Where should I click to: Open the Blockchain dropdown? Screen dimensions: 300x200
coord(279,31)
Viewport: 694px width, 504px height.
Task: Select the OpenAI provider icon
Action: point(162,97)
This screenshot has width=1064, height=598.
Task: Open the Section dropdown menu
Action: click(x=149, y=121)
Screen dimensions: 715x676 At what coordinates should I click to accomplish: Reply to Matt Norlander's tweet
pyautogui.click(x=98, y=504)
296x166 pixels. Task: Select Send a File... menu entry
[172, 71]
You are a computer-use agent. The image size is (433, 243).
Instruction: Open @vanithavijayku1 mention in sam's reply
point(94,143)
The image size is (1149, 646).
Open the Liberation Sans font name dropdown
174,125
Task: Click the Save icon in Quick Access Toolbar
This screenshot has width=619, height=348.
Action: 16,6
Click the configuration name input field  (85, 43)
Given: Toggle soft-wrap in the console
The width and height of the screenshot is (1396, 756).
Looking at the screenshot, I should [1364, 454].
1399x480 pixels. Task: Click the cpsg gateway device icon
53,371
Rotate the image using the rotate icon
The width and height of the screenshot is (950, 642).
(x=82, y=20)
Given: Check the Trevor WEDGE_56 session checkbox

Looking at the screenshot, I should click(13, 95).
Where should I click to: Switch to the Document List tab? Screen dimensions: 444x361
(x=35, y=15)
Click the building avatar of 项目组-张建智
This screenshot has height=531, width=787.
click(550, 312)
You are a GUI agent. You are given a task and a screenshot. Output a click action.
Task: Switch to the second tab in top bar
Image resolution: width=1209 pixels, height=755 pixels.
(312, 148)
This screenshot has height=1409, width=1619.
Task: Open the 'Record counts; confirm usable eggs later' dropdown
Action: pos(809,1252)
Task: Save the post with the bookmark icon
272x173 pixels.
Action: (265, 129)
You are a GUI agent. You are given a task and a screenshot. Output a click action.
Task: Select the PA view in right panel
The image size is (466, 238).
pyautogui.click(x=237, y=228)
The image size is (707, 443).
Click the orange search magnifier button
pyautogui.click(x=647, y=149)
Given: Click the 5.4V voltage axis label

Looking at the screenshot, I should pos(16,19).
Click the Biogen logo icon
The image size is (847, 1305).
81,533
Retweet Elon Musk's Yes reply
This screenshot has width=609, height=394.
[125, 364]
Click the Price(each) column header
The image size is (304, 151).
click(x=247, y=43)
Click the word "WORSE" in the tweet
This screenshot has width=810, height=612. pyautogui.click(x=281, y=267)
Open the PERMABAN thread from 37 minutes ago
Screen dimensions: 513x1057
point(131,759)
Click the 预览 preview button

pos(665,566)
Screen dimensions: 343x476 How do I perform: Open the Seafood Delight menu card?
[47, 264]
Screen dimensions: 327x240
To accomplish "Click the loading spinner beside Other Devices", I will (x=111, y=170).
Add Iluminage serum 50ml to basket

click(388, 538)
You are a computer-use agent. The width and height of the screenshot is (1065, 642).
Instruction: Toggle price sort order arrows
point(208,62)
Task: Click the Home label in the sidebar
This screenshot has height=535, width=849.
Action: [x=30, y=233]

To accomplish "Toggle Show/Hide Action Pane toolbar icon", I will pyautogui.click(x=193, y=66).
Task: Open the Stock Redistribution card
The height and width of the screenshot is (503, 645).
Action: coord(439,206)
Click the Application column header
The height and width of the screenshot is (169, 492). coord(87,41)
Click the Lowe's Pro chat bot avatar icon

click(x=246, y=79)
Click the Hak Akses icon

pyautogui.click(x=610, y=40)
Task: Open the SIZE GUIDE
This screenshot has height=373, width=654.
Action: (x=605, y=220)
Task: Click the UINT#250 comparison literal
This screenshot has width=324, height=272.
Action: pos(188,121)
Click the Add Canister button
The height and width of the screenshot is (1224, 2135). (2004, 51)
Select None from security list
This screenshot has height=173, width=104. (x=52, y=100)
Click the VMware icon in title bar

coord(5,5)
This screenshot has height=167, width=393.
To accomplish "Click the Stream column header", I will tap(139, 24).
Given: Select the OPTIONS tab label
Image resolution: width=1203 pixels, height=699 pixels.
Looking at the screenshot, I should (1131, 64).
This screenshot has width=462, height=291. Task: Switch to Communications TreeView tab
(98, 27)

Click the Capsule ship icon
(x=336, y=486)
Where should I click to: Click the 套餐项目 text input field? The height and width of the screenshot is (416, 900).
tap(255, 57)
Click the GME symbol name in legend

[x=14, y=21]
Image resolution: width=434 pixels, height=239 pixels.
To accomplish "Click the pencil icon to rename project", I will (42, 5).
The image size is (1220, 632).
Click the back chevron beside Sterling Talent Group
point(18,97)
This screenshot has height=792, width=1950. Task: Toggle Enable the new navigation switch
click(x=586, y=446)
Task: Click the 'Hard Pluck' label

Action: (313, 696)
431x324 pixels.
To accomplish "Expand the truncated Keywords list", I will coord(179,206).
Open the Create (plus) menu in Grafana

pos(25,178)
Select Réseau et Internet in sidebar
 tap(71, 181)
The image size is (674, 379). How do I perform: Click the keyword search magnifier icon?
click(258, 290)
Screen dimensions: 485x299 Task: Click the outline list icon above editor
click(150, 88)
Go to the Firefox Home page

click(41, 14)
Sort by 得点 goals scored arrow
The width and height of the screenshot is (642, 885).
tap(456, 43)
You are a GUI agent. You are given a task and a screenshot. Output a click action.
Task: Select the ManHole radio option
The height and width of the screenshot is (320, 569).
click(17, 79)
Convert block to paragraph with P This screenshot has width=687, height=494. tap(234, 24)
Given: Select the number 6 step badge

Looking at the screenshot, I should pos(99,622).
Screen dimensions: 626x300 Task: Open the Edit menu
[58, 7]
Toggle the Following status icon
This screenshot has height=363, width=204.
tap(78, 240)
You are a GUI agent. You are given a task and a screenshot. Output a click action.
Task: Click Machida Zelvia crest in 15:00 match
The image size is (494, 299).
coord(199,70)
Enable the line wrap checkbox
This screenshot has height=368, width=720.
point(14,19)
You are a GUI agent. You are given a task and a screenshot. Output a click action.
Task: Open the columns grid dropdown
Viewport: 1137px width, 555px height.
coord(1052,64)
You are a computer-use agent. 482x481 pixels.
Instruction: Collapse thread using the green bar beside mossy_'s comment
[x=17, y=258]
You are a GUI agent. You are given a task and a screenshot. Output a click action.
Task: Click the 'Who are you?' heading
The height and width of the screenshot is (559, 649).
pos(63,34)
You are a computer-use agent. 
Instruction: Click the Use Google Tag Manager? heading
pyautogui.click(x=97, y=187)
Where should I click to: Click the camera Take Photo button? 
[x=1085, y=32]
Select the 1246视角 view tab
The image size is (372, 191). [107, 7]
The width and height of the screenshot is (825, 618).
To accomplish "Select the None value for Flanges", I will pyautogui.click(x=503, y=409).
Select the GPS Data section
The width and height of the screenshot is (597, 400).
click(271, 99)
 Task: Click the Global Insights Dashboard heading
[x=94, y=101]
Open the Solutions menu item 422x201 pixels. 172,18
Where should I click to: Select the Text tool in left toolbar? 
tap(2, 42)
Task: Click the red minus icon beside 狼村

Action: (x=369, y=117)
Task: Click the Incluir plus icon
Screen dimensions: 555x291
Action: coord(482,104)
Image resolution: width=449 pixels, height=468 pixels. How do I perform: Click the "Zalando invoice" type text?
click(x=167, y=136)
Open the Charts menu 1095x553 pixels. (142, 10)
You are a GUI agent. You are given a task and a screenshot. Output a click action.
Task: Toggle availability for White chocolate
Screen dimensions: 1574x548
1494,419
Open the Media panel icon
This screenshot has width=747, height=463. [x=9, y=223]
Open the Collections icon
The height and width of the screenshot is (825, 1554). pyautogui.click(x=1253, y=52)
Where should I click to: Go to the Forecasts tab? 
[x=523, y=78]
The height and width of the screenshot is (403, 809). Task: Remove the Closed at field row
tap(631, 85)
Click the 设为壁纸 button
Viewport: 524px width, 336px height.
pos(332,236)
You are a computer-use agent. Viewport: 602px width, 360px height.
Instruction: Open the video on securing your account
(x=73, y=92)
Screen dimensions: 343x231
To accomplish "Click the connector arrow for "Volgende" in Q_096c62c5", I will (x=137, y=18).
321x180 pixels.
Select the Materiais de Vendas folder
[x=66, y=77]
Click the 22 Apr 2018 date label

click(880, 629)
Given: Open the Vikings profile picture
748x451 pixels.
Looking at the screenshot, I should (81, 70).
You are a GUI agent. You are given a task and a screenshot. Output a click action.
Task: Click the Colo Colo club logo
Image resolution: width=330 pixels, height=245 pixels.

####

WHAT YOU HAVE TO DO: Print the items again without any change, beginning at the line that contains "Task: Open the SIZE GUIDE" and ending after the line that contains "Looking at the screenshot, I should (1131, 64).".

FINAL ANSWER:
Task: Open the SIZE GUIDE
This screenshot has height=373, width=654.
Action: (x=605, y=220)
Task: Click the UINT#250 comparison literal
This screenshot has width=324, height=272.
Action: pos(188,121)
Click the Add Canister button
The height and width of the screenshot is (1224, 2135). (2004, 51)
Select None from security list
This screenshot has height=173, width=104. (x=52, y=100)
Click the VMware icon in title bar

coord(5,5)
This screenshot has height=167, width=393.
To accomplish "Click the Stream column header", I will tap(139, 24).
Given: Select the OPTIONS tab label
Image resolution: width=1203 pixels, height=699 pixels.
Looking at the screenshot, I should (1131, 64).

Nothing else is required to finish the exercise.